O relatório da Natura utiliza a versão G3 das diretrizes da GRI, no nível de aplicação A+, que é o mais elevado para o relato de desempenho econômico, social e ambiental. Mas, de acordo com Guttilla, esse não é um processo fácil. “Por ser dinâmico, encontramos algumas dificuldades, principalmente pela exigência dos indicadores da GRI, que são continuamente aperfeiçoados”, afirma.
Uma das questões delicada na confecção do documento é o nível de transparência dos dados a serem divulgados. “Somos a única empresa no setor de higiene e perfumaria do país a fazer um relatório de sustentabilidade e temos de tomar muito cuidado para que informações estratégicas não caiam nas mãos da concorrência”, analisa.
Um panorama geral sobre a comunidade em que está inserida, os impactos causados por suas atividades e as ações para minimizá-los são alguns dos pontos que podem ser obtidos por meio dos estudos realizados para os relatórios.

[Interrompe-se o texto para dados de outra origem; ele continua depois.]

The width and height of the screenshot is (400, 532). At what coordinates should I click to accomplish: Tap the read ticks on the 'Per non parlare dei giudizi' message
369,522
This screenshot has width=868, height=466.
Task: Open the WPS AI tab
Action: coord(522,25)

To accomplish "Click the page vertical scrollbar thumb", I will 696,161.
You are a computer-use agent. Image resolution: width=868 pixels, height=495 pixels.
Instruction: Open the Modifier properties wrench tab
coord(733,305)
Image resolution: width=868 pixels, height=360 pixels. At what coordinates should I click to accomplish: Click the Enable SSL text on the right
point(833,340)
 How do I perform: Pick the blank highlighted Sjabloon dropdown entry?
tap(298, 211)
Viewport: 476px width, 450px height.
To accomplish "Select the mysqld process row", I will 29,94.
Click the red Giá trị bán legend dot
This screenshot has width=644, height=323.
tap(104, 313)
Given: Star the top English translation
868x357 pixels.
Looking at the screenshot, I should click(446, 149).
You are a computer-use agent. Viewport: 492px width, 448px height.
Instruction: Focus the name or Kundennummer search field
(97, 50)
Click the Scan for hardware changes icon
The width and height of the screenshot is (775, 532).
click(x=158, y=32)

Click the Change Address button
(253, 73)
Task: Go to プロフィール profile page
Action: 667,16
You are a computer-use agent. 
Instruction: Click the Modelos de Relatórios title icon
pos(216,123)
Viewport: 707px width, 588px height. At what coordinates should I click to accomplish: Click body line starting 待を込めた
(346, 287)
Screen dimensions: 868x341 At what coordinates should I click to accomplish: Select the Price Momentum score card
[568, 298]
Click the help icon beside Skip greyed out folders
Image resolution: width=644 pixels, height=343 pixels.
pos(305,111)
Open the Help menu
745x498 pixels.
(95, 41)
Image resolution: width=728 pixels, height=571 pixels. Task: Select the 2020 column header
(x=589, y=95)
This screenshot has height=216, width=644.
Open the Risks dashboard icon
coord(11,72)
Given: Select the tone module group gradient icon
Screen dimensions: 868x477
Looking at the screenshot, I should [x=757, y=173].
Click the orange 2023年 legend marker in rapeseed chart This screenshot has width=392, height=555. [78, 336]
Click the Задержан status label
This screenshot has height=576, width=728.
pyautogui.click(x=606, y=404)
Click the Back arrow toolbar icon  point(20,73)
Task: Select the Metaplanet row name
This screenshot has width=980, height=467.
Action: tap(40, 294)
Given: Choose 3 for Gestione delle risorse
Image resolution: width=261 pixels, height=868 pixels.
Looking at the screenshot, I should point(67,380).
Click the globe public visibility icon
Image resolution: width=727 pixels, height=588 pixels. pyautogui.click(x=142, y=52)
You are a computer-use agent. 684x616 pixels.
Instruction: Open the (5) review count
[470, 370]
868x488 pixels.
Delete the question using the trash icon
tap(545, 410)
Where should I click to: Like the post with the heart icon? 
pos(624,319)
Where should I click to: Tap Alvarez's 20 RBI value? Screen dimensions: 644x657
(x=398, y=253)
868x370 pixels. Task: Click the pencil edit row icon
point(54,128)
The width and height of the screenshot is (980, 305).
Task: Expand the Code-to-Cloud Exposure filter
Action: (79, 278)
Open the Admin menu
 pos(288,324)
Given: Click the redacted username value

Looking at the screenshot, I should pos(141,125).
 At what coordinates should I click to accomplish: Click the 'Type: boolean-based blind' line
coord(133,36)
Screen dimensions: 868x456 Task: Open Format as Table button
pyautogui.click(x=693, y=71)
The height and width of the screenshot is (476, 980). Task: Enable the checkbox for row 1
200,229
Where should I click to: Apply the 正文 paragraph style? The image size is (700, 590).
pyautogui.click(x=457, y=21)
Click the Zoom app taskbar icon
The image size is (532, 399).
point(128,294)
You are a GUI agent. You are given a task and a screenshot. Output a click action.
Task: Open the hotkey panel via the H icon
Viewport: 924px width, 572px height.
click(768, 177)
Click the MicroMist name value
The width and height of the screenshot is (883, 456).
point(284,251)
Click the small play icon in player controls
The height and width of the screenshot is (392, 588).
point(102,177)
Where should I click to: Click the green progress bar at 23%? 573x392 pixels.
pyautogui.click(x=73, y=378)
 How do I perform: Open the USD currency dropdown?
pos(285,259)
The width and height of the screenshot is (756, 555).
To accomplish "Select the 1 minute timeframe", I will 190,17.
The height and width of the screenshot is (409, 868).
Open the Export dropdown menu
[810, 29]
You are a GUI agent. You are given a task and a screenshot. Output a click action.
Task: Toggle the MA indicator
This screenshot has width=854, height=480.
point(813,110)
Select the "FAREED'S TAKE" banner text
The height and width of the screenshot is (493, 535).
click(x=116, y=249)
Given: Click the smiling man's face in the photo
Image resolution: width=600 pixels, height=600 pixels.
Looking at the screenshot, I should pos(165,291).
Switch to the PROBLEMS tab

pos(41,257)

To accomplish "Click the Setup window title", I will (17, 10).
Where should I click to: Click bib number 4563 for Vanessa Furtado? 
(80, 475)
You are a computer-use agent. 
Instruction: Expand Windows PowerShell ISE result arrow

“Depois que começamos a produzir os relatórios, ficamos mais conscientes sobre os danos que causamos em diversos públicos, o que nos ajudou a direcionar medidas mais eficientes para combater esses problemas. Também é uma forma de mobilizar toda a cadeia produtiva para avaliem sua parte nesse processo”, disse, observando que a Natura foi a primeira empresa do mundo a rastrear toda a emissão de carbono de sua cadeia produtiva. “Isso nos dá possibilidade de exigir mais responsabilidade de nossos fornecedores”, afirmou Guttilla.
Um novo mercado
Além de ser um instrumento fundamental para a gestão empresarial, os relatórios de sustentabilidade representam uma ótima oportunidade de mercado para profissionais e empresas especializadas na área. Com o crescimento do interesse das companhias em divulgar seus resultados socioambientais, os investimentos nas áreas de sustentabilidade e comunicação também têm crescido, abrindo espaço consultorias em GRI, serviços de redação, design e divulgação do material.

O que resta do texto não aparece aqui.